Untuk mencari pola seperti itu, tim menggunakan Proyek Dedalus – kerangka numerik yang dikembangkan Burns yang dapat mensimulasikan berbagai jenis aliran fluida dengan presisi tinggi. Kode ini telah diterapkan pada berbagai masalah, mulai dari pemodelan dinamika di dalam sel individu, hingga sirkulasi laut dan atmosfer.
“Kolaborator saya telah memikirkan masalah magnetisme matahari selama bertahun-tahun, dan kemampuan Dedalus kini telah mencapai titik di mana kami dapat mengatasinya,” kata Burns.
Tim mengembangkan algoritma yang mereka masukkan ke dalam Dedalus untuk menemukan perubahan yang memperkuat diri dalam aliran permukaan rata-rata matahari. Algoritme tersebut menemukan pola-pola baru yang dapat berkembang dan menghasilkan aktivitas matahari yang realistis. Secara khusus, tim menemukan pola yang cocok dengan lokasi dan rentang waktu bintik matahari yang telah diamati para astronom sejak Galileo pada tahun 1612.
Bintik matahari adalah fitur sementara pada permukaan matahari yang diduga dibentuk oleh medan magnet matahari. Daerah yang relatif lebih dingin ini tampak sebagai titik gelap dibandingkan dengan permukaan putih panas matahari lainnya. Para astronom telah lama mengamati bahwa bintik matahari muncul dalam pola siklus, tumbuh dan menyusut setiap 11 tahun, dan umumnya tertarik di sekitar khatulistiwa, bukan di dekat kutub.
Dalam simulasi yang dilakukan tim, mereka menemukan bahwa perubahan tertentu dalam aliran plasma, hanya pada 5 hingga 10 persen teratas lapisan permukaan matahari, cukup untuk menghasilkan struktur magnet di wilayah yang sama.
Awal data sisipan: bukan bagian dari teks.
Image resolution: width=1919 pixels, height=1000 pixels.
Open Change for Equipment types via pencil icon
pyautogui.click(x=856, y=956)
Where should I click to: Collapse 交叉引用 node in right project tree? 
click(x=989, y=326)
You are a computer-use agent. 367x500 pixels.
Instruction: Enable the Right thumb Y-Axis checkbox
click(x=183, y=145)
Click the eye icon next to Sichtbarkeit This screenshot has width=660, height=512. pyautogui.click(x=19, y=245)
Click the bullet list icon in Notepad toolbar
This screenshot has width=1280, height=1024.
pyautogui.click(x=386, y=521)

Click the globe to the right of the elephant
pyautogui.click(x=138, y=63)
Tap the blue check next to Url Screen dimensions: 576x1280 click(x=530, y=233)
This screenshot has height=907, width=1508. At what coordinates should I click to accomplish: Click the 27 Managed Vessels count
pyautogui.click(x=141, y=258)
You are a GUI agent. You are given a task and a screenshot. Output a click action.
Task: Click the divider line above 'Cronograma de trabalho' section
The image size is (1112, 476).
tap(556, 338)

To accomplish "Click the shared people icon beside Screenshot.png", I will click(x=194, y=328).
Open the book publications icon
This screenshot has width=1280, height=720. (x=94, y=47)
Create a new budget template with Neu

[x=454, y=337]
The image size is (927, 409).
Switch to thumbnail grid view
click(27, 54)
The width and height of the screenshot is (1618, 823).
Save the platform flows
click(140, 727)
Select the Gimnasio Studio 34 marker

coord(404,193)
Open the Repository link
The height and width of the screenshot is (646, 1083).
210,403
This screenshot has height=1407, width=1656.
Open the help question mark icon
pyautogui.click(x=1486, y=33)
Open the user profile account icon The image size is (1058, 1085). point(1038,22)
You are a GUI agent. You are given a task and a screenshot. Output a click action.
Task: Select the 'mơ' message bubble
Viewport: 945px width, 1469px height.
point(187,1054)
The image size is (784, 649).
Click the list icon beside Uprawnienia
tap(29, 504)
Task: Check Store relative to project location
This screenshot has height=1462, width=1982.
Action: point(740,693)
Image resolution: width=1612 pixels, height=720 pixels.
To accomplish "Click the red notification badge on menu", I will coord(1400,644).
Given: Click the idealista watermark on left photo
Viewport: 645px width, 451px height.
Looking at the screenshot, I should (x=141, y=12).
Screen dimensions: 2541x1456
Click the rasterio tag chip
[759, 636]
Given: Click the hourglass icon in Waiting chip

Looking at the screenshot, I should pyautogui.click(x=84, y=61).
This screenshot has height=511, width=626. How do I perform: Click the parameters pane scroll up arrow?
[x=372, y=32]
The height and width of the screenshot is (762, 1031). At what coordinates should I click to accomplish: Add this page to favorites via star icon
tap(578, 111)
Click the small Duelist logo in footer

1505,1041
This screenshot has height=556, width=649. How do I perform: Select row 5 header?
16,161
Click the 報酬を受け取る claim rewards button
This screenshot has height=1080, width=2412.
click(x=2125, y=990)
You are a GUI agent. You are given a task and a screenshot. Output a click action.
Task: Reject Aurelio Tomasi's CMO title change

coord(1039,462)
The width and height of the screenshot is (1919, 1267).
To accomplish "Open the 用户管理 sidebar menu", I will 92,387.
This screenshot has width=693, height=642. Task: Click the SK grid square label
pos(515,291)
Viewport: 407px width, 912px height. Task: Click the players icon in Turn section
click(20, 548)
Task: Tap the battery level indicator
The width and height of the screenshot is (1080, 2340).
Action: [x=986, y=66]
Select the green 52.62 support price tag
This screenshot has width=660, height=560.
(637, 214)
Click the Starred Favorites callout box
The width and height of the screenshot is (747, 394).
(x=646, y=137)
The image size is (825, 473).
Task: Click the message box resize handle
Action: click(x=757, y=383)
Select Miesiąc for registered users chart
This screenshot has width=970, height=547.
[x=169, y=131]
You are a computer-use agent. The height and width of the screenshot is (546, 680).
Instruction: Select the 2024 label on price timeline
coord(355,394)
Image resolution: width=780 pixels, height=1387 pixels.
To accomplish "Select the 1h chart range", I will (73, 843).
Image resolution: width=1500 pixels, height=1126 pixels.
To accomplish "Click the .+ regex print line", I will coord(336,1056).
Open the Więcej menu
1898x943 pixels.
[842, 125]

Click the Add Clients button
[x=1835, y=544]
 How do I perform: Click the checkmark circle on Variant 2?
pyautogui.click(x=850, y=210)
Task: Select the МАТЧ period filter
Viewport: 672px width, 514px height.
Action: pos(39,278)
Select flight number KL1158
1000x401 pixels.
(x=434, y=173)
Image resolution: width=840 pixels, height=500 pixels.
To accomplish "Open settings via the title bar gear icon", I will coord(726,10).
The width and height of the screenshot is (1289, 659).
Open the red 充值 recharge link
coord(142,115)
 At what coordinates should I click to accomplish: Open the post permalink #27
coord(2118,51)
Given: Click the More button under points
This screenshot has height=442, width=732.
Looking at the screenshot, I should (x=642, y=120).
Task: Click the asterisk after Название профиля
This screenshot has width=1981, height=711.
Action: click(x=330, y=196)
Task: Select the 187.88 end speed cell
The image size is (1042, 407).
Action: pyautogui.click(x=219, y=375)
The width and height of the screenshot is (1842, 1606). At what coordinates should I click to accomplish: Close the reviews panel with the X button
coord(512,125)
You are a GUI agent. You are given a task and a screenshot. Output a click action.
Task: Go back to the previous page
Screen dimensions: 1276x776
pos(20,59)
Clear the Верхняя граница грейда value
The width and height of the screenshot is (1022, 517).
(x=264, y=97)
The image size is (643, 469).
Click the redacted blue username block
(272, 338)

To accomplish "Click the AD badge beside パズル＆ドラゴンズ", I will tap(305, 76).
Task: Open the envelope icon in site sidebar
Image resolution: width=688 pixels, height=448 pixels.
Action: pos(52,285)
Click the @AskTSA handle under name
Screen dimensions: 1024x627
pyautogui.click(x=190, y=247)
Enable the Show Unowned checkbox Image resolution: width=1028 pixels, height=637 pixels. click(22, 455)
Sebaliknya, perubahan pada lapisan yang lebih dalam menghasilkan medan matahari yang kurang realistis dan terkonsentrasi di dekat kutub, dibandingkan di dekat khatulistiwa.
Tim termotivasi untuk melihat lebih dekat pola aliran di dekat permukaan karena kondisi di sana mirip dengan aliran plasma tidak stabil di sistem yang sama sekali berbeda: piringan akresi di sekitar lubang hitam. Cakram akresi merupakan cakram masif yang terdiri dari gas dan debu bintang yang berputar ke arah a lubang hitamdidorong oleh “ketidakstabilan magnetorotasional”, yang menghasilkan turbulensi aliran dan menyebabkannya jatuh ke dalam.
Burns dan rekan-rekannya menduga fenomena serupa juga terjadi di Matahari, dan ketidakstabilan magnetorotasional di lapisan terluar Matahari bisa menjadi langkah pertama dalam menghasilkan medan magnet Matahari.
Temuan Kontroversial dan Penelitian yang Sedang Berlangsung
“Saya pikir hasil ini mungkin kontroversial,” dia memberanikan diri. “Sebagian besar komunitas fokus untuk menemukan aksi dinamo jauh di bawah sinar matahari. Sekarang kami menunjukkan bahwa ada mekanisme berbeda yang tampaknya lebih cocok dengan observasi.” Burns mengatakan bahwa tim terus mempelajari apakah pola permukaan baru dapat menghasilkan bintik matahari individu dan siklus matahari 11 tahun penuh.
Referensi: “Dinamo Matahari Dimulai di Dekat Permukaan” 22 Mei 2024, Alam.
DOI: 10.1038/s41586-024-07315-1
Penelitian ini sebagian didukung oleh NASA.